**Given exercise**
Reproduce the stretch of the listing from the line containing "Image resolution: width=483" through the line containing "coord(732,111)", both ends included and nothing else. Keep each request unchanged and offset every coordinate in the answers by 112.

**Record list**
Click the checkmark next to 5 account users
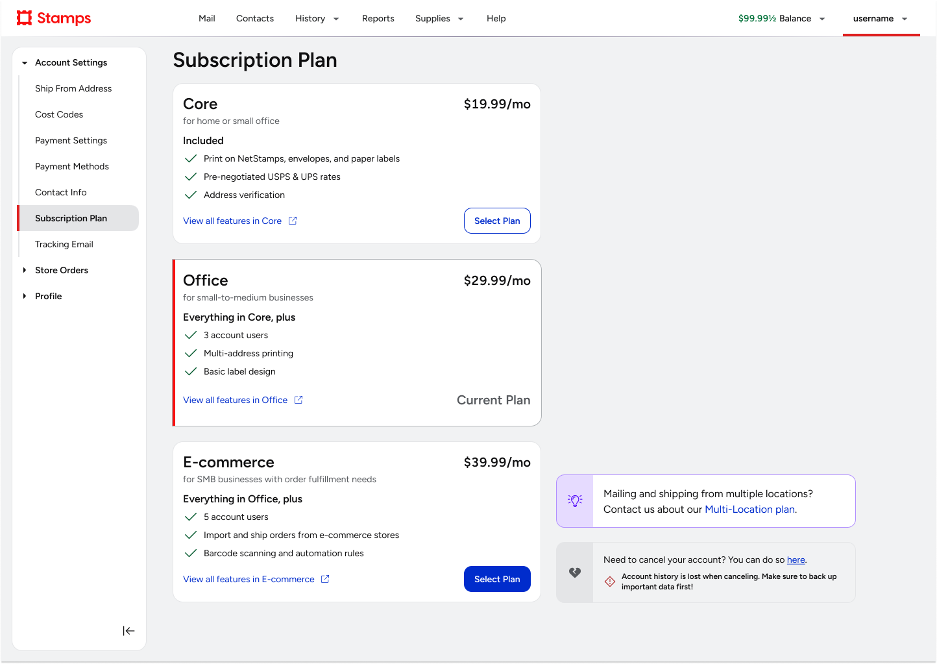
---
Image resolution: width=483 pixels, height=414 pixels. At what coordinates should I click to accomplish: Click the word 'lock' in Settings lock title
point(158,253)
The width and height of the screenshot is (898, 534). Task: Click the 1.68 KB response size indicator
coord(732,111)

**The solution**
Image resolution: width=483 pixels, height=414 pixels. At what coordinates should I click to accomplish: Click the word 'lock' in Settings lock title
point(270,365)
The width and height of the screenshot is (898, 534). Task: Click the 1.68 KB response size indicator
coord(844,223)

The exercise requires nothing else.